Cloudant Envoy
by: Stefan Kruger
Unsupported software
Note: this is a proof of concept; it's not battle tested or supported in any way. If you find bugs (of which there will be plenty), do let us know – or better, consider a pull request.
Installation
Deploy to Bluemix
The fastest way to deploy Cloudant Envoy to Bluemix is to click the Deploy to Bluemix button below.
Don't have a Bluemix account? If you haven't already, you'll be prompted to sign up for a Bluemix account when you click the button. Sign up, verify your email address, then return here and click the the Deploy to Bluemix button again. Your new credentials let you deploy to the platform and also to code online with Bluemix and Git. If you have questions about working in Bluemix, find answers in the Bluemix Docs.
Note: Envoy relies on some cutting edge features from CouchDB2. A Cloudant account attained through Bluemix will by default not be compatible. You will need to request that the account be moved to the Cloudant cluster "Porter" with an email to support@cloudant.com
stating your account name.
Manual installation
Cloudant Envoy is a Node.js application on top of the Express.js framework. To install, clone the repo and run npm install
. The Envoy server needs admin credentials for the backing Cloudant database, and it expects the following environment variables to be set:
export PORT=8001
export ENVOY_DATABASE_NAME='dbname'
export COUCH_HOST='https://key:passwd@account.cloudant.com'
After those variables are set, you can start the Envoy server with npm start
. Note that the port is the port that Envoy will listen to, not the port of the Cloudant server.
Environment variables
- PORT - the port number Envoy will listen on.

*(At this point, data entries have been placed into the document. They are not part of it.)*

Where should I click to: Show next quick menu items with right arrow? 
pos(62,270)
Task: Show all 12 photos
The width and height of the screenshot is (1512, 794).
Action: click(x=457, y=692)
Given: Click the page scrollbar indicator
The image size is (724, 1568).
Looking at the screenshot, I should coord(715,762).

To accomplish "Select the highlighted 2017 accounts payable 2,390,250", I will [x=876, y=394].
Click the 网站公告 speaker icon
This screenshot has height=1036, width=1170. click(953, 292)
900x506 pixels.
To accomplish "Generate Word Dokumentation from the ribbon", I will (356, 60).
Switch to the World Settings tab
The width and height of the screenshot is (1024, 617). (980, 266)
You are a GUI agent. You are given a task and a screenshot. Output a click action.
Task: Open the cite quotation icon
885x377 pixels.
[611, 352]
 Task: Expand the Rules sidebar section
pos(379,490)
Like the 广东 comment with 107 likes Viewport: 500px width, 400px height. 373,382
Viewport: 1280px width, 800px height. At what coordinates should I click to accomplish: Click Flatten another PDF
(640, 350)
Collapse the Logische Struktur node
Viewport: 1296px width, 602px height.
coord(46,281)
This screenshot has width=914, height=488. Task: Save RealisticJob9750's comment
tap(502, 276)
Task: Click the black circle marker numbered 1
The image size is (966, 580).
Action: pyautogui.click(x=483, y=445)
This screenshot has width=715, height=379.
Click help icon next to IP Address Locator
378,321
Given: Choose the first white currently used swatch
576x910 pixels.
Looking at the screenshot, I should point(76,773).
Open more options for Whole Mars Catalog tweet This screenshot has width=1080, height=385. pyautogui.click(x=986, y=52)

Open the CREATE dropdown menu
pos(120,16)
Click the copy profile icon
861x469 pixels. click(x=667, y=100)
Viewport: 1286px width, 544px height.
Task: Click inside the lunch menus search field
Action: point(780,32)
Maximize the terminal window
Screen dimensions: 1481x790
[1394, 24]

When running in Bluemix, Envoy detects the Cloud Foundry port assigned to this app automatically. When running locally, you'll need to provide your own e.g.
export PORT=8001
- COUCH_HOST - The URL of the Cloudant service to connected to. Not required in Bluemix, as the attached Cloudant service is detected automatically.
COUCH_HOST
is required when running locally e.g. export COUCH_HOST='https://key:passwd@account.cloudant.com'
- ENVOY_DATABASE_NAME - the name of the Cloudant database to use. Defaults to
envoy
- LOG_FORMAT - the type of logging to output. One of
combined
, common
, dev
, short
, tiny
, off
. Defaults to off
. (see https://www.npmjs.com/package/morgan) - DEBUG - see debugging section
- ENVOY_AUTH - which authentication plugin to use. One of
default
, couchdb_users
- ENVOY_ACCESS - which access control plugin to use. One of
default
, id
, meta
- PRODUCTION - when set to 'true', disables the
POST /_adduser
endpoint
Incorporating Envoy into your own app
Cloudant envoy is published on npm. You can install Envoy and run it from your own Node.js application very simply:
var envoy = require('cloudant-envoy')();
where it will pick up its configuration from environment variables. You may also pass in object to Envoy on startup with your runtime options e.g.:
var opts = {
couchHost: 'http://username:password@mycluster.cloudant.com',
databaseName: 'myenvoy',
port: 9000,
logFormat: 'dev',
production: true
};
var envoy = require('cloudant-envoy')(opts);
envoy.events.on('listening', function() {
console.log('[OK] Server is up');
});
Sessions
By default Envoy uses the Express Session session handler. This is an in-memory store and is only designed for test deployments. If you want to use any of the compatible session stores you may pass in a sessionHandler
option at startup e.g.:
var session = require('express-session');
var RedisStore = require('connect-redis')(session);
var options = {
url: 'redis://127.0.0.1:6379/0'
};
var sessionHandler = session({
store: new RedisStore(options),
secret: 'oh my'
});
var opts = {
sessionHandler :sessionHandler,
port: 9000
};
var envoy = require('../envoy/app.js')(opts);
Debugging
Debugging messages are controlled by the DEBUG
environment variable. To see detailed debugging outlining the API calls being made between Envoy and Cloudant then set the DEBUG
environment variable to cloudant,nano
e.g
export DEBUG=cloudant,nano
node app.js
or
DEBUG=cloudant,nano node app.js
Introduction
Cloudant has the potential to be an ideal backend for a mobile application. It is scalable, it syncs, and being schema-free it can cope with the frequent data changes that tend to happen in mobile development.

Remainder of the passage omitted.